KPU under fire for dealine shift
KPU under fire for dealine shift
JAKARTA (JP): The General Elections Commission (KPU) came
under attack on Tuesday for moving back the deadline for
political parties to arrange vote-sharing deals (stembus akoord).
The Election Supervisory Committee said that by changing the
deadline from May 31 to June 4 the KPU fell short of its
commitment to make the upcoming elections just and fair.
The commission moved the deadline to June 4, the last day of
election campaigning, on the grounds that political parties had
not finished their talks on the sharing of votes.
The 1999 electoral law stipulates that any vote-sharing
arrangements among political parties should be made public one
week ahead of the election day.
"KPU should have consistently abided by the law," the election
commission secretary, Satya Arinanto, said.

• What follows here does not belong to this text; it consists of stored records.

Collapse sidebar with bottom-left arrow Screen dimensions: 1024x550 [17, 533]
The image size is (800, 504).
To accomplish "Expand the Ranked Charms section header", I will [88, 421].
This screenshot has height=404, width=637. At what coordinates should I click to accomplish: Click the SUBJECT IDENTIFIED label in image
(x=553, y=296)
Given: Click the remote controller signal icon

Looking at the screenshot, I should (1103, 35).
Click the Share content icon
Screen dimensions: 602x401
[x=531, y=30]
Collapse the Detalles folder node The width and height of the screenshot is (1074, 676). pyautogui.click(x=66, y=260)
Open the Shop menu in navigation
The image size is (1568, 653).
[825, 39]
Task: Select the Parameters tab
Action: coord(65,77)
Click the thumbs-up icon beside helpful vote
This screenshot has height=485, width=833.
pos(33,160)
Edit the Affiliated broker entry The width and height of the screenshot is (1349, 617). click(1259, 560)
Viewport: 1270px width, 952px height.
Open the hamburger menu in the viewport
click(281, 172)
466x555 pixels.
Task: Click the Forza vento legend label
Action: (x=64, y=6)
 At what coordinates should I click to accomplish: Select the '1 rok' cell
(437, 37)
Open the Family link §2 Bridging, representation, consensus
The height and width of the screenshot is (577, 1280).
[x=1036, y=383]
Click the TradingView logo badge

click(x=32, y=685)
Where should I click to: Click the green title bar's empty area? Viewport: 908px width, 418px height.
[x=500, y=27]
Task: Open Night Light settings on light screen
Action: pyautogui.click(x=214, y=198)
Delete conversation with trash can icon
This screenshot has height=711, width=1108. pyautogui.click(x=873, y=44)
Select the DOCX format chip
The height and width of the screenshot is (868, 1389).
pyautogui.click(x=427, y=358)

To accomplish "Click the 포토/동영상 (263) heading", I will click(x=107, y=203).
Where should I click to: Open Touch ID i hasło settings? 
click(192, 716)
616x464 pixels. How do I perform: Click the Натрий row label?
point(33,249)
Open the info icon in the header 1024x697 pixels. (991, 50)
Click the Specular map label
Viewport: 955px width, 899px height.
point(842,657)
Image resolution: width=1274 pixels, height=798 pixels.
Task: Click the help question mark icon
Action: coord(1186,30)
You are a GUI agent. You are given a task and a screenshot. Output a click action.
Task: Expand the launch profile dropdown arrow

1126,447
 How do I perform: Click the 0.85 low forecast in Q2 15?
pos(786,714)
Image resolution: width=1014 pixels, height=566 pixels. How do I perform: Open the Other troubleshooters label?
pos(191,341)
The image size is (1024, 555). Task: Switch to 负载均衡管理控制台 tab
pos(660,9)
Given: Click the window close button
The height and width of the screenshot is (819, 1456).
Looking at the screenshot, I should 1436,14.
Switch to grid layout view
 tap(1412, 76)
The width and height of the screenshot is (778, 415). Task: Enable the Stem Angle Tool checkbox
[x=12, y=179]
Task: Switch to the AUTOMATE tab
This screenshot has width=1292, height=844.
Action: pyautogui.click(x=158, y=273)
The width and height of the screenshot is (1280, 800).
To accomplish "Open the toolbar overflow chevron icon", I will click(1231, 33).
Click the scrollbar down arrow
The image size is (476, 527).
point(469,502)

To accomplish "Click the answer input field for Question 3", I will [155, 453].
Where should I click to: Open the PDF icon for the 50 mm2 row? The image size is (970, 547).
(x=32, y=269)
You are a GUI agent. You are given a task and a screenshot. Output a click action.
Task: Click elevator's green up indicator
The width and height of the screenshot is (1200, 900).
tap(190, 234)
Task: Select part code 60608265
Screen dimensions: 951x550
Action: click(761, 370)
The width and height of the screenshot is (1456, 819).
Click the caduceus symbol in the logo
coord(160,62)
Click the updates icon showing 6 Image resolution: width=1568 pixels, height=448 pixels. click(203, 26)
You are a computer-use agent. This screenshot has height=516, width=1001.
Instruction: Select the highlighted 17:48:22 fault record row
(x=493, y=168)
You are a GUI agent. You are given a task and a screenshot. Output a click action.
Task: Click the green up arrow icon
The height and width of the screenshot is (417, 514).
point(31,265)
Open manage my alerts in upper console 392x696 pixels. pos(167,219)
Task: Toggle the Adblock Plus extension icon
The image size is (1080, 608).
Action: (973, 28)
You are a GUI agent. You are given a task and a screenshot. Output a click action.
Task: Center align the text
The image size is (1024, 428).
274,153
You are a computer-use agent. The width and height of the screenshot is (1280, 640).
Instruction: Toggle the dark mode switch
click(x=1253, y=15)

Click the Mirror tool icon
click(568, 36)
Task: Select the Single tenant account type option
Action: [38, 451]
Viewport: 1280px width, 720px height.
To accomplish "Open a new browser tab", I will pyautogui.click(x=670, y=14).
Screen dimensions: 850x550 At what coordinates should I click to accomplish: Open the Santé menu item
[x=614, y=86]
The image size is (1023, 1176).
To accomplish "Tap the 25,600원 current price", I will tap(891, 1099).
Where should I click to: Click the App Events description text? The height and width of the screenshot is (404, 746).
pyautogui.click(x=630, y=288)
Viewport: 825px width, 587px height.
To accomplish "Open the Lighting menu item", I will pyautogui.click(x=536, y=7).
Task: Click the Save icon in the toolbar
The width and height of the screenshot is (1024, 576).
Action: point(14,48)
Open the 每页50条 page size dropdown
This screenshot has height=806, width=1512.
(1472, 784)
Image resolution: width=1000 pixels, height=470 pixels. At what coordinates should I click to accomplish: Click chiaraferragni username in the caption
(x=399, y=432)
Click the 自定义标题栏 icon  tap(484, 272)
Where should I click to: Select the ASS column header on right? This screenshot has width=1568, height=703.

Eight Muslim parties have closed a deal to apportion extra
votes among themselves. They are the Justice Party (PK), the
Crescent Star Party (PBB), the United Development Party (PPP),
the Muslim Community Awakening Party (PKU), the Nahdlatul Ummat
Party (PNU), the Islamic Community Party (PUI), the Indonesian
Masyumi Islamic Political Party (PPIM) and the Indonesian
Syarikat Islam Party-1905 (PSII-1905).
The Indonesian Democratic Party of Struggle (PDI Perjuangan),
National Mandate Party (PAN) and the National Awakening Party
(PKB) are also considering a similar agreement.
Tamat Anshori of the East Java PBB chapter denied reports on
Tuesday that the eight Islamic parties capped the deal in a bid
to block PDI Perjuangan chief Megawati Soekarnoputri's push for
presidency.
Anshori said the accord was meant to boost the party
alliance's election performance. (pan)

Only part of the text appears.